* [Work instructions]: Give every entry again precisely as it appears.

* [Entries shown]:
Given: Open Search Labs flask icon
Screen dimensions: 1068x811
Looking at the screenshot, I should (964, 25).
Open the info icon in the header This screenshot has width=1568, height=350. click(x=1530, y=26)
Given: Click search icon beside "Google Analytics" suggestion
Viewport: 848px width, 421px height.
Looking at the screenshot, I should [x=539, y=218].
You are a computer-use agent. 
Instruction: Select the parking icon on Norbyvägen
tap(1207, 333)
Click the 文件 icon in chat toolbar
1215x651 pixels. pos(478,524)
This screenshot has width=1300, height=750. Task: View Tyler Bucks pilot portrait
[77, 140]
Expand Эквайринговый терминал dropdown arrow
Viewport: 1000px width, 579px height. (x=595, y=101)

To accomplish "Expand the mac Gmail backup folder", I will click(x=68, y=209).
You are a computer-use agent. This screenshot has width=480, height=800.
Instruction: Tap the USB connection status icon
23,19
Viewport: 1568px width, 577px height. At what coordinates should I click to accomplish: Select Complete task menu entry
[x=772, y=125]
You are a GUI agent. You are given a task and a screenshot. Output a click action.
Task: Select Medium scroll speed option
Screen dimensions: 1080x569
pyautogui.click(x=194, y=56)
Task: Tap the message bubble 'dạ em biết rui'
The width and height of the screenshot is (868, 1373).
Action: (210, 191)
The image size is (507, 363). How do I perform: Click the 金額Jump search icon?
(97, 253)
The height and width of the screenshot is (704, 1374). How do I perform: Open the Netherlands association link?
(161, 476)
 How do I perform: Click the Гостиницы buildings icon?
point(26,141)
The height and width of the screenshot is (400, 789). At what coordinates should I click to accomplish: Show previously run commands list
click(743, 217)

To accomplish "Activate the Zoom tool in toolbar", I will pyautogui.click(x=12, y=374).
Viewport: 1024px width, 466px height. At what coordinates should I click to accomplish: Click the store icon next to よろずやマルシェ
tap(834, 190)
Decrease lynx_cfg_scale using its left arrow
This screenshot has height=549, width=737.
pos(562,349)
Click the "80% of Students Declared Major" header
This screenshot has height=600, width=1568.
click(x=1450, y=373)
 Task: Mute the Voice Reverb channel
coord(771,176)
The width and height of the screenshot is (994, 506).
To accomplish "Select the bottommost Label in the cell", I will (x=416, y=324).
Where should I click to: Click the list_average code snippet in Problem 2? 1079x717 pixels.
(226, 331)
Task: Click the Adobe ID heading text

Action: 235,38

* [Answer to the problem]:
Given: Open Search Labs flask icon
Screen dimensions: 1068x811
Looking at the screenshot, I should (964, 25).
Open the info icon in the header This screenshot has width=1568, height=350. click(x=1530, y=26)
Given: Click search icon beside "Google Analytics" suggestion
Viewport: 848px width, 421px height.
Looking at the screenshot, I should [x=539, y=218].
You are a computer-use agent. 
Instruction: Select the parking icon on Norbyvägen
tap(1207, 333)
Click the 文件 icon in chat toolbar
1215x651 pixels. pos(478,524)
This screenshot has width=1300, height=750. Task: View Tyler Bucks pilot portrait
[77, 140]
Expand Эквайринговый терминал dropdown arrow
Viewport: 1000px width, 579px height. (x=595, y=101)

To accomplish "Expand the mac Gmail backup folder", I will click(x=68, y=209).
You are a computer-use agent. This screenshot has width=480, height=800.
Instruction: Tap the USB connection status icon
23,19
Viewport: 1568px width, 577px height. At what coordinates should I click to accomplish: Select Complete task menu entry
[x=772, y=125]
You are a GUI agent. You are given a task and a screenshot. Output a click action.
Task: Select Medium scroll speed option
Screen dimensions: 1080x569
pyautogui.click(x=194, y=56)
Task: Tap the message bubble 'dạ em biết rui'
The width and height of the screenshot is (868, 1373).
Action: (210, 191)
The image size is (507, 363). How do I perform: Click the 金額Jump search icon?
(97, 253)
The height and width of the screenshot is (704, 1374). How do I perform: Open the Netherlands association link?
(161, 476)
 How do I perform: Click the Гостиницы buildings icon?
point(26,141)
The height and width of the screenshot is (400, 789). At what coordinates should I click to accomplish: Show previously run commands list
click(743, 217)

To accomplish "Activate the Zoom tool in toolbar", I will pyautogui.click(x=12, y=374).
Viewport: 1024px width, 466px height. At what coordinates should I click to accomplish: Click the store icon next to よろずやマルシェ
tap(834, 190)
Decrease lynx_cfg_scale using its left arrow
This screenshot has height=549, width=737.
pos(562,349)
Click the "80% of Students Declared Major" header
This screenshot has height=600, width=1568.
click(x=1450, y=373)
 Task: Mute the Voice Reverb channel
coord(771,176)
The width and height of the screenshot is (994, 506).
To accomplish "Select the bottommost Label in the cell", I will (x=416, y=324).
Where should I click to: Click the list_average code snippet in Problem 2? 1079x717 pixels.
(226, 331)
Task: Click the Adobe ID heading text

Action: 235,38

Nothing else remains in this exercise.